Nevada Taxicab Authority staff recommended a dramatic change in the way people pay for taxi rides to and from McCarran International Airport, but any changes are still likely months away.
The recommendation came during the authority’s monthly board meetings, where board members sought to address the problems of long-hauling, a practice where drivers take passengers on a longer route to their destination to charge them more.
Most of the long-hauling in Las Vegas happens when drivers take tourists to the Strip from McCarran via the airport tunnel rather than the more direct Paradise Road route.
Staff recommended the authority introduce a flat rate of $20 for all trips to and from the airport, so no matter which way a taxi goes, the trip would cost the same.
But board members appeared hesitant to give up the traditional pricing structure where passengers are charged based on how long they are in the taxi.
The board scheduled a July 14 workshop for authority officials to discuss the plan with cab companies and their drivers.
Taking a longer route is legal when drivers ask permission from the passengers, often because it can be faster to take a longer route when there is traffic congestion.
But enforcing long-haul rules has been difficult for the authority.
Administrator Gordon Walker said adding additional officers to the authority’s enforcement team would not make much of a difference.
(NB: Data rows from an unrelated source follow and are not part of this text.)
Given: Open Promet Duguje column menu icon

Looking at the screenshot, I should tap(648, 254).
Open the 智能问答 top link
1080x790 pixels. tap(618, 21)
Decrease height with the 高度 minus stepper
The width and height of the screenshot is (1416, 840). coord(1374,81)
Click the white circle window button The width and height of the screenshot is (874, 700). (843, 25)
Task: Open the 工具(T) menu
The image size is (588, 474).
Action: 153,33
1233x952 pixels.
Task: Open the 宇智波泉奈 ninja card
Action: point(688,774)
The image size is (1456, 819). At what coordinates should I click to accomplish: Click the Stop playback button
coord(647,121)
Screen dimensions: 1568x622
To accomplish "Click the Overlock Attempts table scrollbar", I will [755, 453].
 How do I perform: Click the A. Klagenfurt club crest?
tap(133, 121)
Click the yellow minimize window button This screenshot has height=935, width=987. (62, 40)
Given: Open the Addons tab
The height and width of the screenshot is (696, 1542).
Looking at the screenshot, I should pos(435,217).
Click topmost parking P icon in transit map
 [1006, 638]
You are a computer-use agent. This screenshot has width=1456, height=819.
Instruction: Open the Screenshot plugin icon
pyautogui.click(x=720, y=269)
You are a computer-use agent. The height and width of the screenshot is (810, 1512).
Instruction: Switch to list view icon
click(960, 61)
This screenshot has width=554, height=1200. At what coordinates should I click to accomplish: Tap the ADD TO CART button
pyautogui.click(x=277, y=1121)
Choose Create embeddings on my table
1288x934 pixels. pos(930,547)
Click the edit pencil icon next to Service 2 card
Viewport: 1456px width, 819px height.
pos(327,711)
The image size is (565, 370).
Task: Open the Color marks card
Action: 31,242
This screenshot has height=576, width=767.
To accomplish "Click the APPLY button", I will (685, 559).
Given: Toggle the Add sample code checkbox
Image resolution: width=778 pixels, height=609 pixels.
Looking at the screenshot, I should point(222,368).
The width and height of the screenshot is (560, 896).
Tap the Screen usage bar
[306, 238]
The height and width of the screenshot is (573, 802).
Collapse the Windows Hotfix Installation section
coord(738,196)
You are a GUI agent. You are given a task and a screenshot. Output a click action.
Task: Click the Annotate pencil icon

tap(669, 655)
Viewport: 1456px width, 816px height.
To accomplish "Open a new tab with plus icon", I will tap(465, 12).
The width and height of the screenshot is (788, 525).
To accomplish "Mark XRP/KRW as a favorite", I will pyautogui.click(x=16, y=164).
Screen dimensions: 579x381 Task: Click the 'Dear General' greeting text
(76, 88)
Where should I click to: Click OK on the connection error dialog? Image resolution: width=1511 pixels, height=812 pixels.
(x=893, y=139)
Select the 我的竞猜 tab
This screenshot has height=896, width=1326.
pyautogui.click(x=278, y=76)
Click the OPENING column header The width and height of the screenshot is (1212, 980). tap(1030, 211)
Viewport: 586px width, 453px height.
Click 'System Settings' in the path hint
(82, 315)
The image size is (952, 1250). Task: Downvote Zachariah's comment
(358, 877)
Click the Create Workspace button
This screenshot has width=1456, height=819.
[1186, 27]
Instead, the authority needs a comprehensive solution to the problem.
The flat rate would remove any questions of drivers’ integrity and could actually increase the number of people who take a taxi instead of a shuttle or limo, officials said.
But some drivers said they aren’t sure a flat fee would be fair because people taking a short ride to a hotel near the Strip would pay the same as someone going downtown.
The authority said the specifics of the program, such as the distance from the airport that would be covered by the flat rate, is still open for discussion at the workshop.
And any change to the rates would have to be approved by the board at a future meeting.